Health Care Services’ so-called medical loss ratio was 96 percent for 2016 on its Affordable Care Act exchange plans, the company reported in a regulatory filing. This means the not-for-profit health insurer paid out 4 percent less on medical claims than it collected in premiums.
The previous year, the nonprofit Blue Cross Blue Shield health insurer, which covers 15 million people in five states, reported paying out 18 percent more in medical costs than it had collected on ACA premiums.
“Some of our plans say they’ve had success in starting to manage the health care of this population.

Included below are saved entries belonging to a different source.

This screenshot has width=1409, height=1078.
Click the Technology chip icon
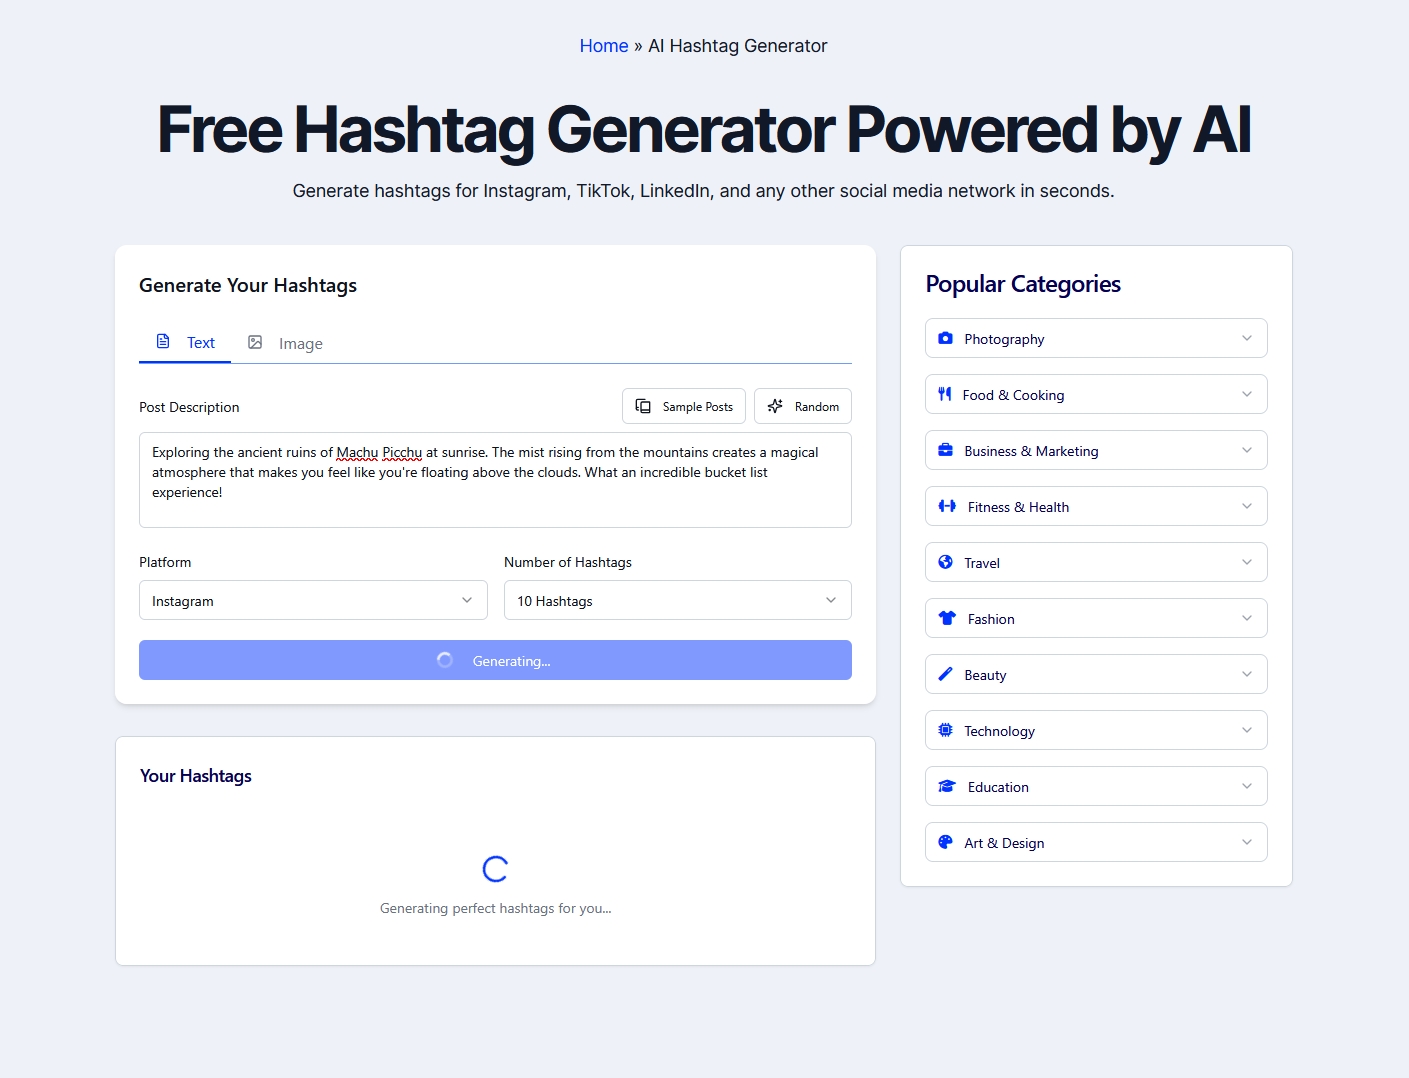[x=945, y=730]
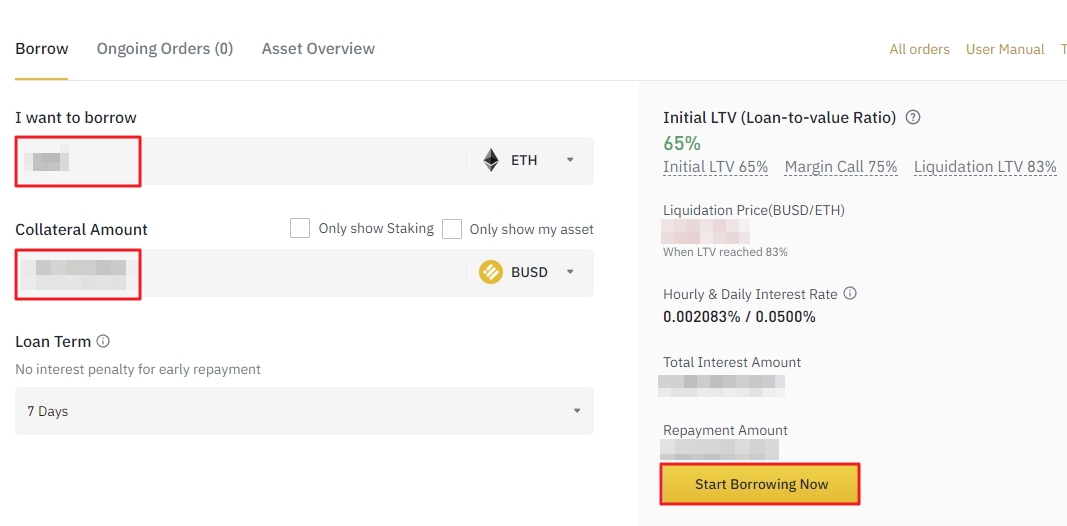This screenshot has width=1067, height=526.
Task: Expand the ETH borrow currency dropdown
Action: [570, 160]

They really were feeling they were getting onto a much better path with their individual business,” said Ceci Connolly, president and CEO of the Alliance of Community Health Plans, a trade group that represents some the nation’s largest not-for-profit insurers.

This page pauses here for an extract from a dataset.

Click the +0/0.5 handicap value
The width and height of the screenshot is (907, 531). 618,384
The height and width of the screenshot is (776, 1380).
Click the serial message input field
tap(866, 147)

“That’s a little bit of the irony of this: Three years into (Obamacare) they were getting the hang of the pricing” and now Congress is poised to change rules, she said.
GOP plan ‘nonstarter’ for insurers
Insurers have praised some of the regulatory changes that the Trump administration has instituted to try to stabilize the individual market, such as tightening special enrollment rules. The industry has been more cautious about the House GOP health bill known as the American Health Care Act.
Now, the nonpartisan CBO estimates that 14 million more people would be uninsured next year if the law is passed, in part because the repeal of the Obamacare requirement for individuals to buy insurance.
“The Congressional Budget Office is estimating that premiums are likely to go up 15-20 percent simply because of the repeal of the individual mandate, and the expectation that fewer healthy people will sign up,” said Sabrina Corlette, a research professor at the Center on Health Insurance Reforms at Georgetown University.
Longer term, industry consultants say insurers are particularly worried about how the AHCA’s reduced tax credits for lower income people could erode enrollment.
“The insurance companies are very worried about this bill,” said Robert Laszewski, president of Health Policy & Strategy Associates, a health insurance consulting firm.
“They’re going to have to increase rates. Some of them may not participate (in 2018) but there’s nothing really to gain at this point by taking on the administration, or the Congress publicly,” said Laszewski, adding that behind the scenes, “there’s ferocious lobbying going on, on the part of the insurance companies right now, because this is a nonstarter.”
Last week, Anthem CEO Joseph Swedish endorsed the GOP plan in a letter to House leaders, obtained by Morning Consult. However, Swedish also said that it was “critically important” to maintain Obamacare cost-sharing subsidies to maintain plan affordability for low-income enrollees.
Once bitten, twice shy
The administration and House Republican leaders stress that the AHCA is just the first step in repealing and fully replacing Obamacare, and that the full plan will come to fruition in three phases.
“It’s valid for the administration to talk about regulatory changes that it hopes to pursue, and that’s a great conversation to have,” said Connolly. “It’s a little bit difficult to make business decisions based on unknowns like that.”
Meantime, the longer the debate over the GOP health bill lasts, the less time and certainty insurers have to develop plans for 2018. With initial rate submissions due in June, analysts expect the carriers to react much the way they did last year.
“They create some kind of uncertainty buffer in their pricing, so they raise rates,” said S&P’s Banerjee. “Or … they will decide to drop out and not participate, and come back when there is certainty in the marketplace.”
“It’s one of those things about once bitten, twice shy,” he said.